**WHAT THE TASK REQUIRES**
Reproduce verbatim the lines of the data below, from the line containing "Reload the page with the Refresh icon" through the line containing "Action: pyautogui.click(x=185, y=399)", inclusive.

**GIVEN ENTRIES**
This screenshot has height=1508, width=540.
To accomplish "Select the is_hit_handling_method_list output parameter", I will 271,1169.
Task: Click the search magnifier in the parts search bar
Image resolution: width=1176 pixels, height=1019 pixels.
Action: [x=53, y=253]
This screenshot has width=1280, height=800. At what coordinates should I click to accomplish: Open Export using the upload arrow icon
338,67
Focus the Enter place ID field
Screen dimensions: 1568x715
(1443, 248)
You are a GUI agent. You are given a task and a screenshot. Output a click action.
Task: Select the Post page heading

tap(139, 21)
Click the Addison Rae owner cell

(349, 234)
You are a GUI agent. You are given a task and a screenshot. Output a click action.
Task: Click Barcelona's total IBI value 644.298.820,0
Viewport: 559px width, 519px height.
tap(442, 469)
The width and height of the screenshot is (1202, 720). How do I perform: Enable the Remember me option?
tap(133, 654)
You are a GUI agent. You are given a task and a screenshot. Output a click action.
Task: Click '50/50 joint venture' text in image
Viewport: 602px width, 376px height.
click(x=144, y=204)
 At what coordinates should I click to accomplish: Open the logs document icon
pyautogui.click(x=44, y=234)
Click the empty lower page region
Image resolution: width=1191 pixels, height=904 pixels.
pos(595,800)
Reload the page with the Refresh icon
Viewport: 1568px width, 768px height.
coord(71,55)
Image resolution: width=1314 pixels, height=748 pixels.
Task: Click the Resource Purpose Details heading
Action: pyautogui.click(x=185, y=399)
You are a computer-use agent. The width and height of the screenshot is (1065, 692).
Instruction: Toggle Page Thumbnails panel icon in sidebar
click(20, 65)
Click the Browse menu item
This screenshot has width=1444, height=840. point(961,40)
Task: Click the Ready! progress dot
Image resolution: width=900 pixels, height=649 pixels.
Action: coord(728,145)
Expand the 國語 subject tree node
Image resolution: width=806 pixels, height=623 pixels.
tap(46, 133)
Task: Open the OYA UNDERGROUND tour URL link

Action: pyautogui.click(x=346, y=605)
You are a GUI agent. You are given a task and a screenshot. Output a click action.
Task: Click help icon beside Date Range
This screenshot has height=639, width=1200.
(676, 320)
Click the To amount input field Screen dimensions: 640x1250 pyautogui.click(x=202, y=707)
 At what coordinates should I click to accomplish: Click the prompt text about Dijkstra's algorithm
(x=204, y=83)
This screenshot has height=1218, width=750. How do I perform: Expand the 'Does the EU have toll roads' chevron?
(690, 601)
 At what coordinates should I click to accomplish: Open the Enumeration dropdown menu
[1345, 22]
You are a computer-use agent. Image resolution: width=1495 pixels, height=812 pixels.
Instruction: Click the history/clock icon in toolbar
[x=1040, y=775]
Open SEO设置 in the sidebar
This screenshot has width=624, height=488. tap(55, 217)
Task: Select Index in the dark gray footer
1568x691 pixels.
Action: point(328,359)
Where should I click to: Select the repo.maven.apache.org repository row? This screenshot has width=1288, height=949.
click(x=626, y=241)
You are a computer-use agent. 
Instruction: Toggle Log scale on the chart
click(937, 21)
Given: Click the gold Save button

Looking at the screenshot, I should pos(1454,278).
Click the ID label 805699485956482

**FULL OUTPUT**
Reload the page with the Refresh icon
Viewport: 1568px width, 768px height.
coord(71,55)
Image resolution: width=1314 pixels, height=748 pixels.
Task: Click the Resource Purpose Details heading
Action: pyautogui.click(x=185, y=399)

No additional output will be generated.